━━ Task inputs
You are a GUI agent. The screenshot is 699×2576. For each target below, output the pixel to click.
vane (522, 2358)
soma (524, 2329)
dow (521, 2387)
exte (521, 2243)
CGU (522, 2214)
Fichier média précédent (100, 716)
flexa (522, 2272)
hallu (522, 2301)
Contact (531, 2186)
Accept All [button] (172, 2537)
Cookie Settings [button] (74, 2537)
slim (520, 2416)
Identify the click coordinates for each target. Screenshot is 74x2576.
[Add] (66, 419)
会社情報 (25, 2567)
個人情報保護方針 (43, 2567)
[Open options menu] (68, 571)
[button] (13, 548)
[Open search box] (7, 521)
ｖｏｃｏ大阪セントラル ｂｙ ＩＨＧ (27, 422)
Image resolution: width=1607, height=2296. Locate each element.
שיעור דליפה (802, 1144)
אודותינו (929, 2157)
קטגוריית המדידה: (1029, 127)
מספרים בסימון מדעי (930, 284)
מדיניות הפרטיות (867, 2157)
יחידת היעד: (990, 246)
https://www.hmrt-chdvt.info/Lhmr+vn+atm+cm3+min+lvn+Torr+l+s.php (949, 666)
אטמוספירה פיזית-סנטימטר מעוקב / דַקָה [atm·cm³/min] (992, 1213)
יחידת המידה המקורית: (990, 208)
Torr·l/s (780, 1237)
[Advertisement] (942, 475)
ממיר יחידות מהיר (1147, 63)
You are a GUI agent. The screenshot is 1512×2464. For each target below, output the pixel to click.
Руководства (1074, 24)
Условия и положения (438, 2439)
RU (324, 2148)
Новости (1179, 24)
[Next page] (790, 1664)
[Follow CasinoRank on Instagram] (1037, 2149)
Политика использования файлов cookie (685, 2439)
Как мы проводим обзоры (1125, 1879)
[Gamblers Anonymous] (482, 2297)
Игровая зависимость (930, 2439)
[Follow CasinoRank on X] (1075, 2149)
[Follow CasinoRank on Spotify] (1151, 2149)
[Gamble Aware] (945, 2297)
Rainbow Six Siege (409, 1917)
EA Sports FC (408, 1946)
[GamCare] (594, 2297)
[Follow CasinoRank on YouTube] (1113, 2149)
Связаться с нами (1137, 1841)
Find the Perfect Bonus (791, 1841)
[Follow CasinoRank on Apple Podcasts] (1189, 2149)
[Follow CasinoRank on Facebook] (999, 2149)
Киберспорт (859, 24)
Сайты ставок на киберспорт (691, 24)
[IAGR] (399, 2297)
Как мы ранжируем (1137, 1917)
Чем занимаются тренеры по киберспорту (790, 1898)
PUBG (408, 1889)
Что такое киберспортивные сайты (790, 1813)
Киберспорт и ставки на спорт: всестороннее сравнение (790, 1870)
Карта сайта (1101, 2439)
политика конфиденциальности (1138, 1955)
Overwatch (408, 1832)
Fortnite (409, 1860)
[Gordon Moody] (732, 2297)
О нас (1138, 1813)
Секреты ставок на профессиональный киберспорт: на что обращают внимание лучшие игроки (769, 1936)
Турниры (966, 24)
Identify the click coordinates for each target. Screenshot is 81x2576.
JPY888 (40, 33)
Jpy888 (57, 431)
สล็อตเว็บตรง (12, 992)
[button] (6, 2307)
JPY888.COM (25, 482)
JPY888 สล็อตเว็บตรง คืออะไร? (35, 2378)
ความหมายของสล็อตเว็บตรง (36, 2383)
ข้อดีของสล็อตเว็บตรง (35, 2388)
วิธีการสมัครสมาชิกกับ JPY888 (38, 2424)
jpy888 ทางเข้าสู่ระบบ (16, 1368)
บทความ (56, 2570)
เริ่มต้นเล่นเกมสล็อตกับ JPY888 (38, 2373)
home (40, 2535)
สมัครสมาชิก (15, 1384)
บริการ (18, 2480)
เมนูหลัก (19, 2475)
━━━━
Activity »
Give only the lines from the one holding "hallu (522, 2301)" through the one holding "אודותינו (929, 2157)", each restated exactly as it appears above.

Solution to this task »
hallu (522, 2301)
Contact (531, 2186)
Accept All [button] (172, 2537)
Cookie Settings [button] (74, 2537)
slim (520, 2416)
Identify the click coordinates for each target. Screenshot is 74x2576.
[Add] (66, 419)
会社情報 (25, 2567)
個人情報保護方針 (43, 2567)
[Open options menu] (68, 571)
[button] (13, 548)
[Open search box] (7, 521)
ｖｏｃｏ大阪セントラル ｂｙ ＩＨＧ (27, 422)
Image resolution: width=1607, height=2296. Locate each element.
שיעור דליפה (802, 1144)
אודותינו (929, 2157)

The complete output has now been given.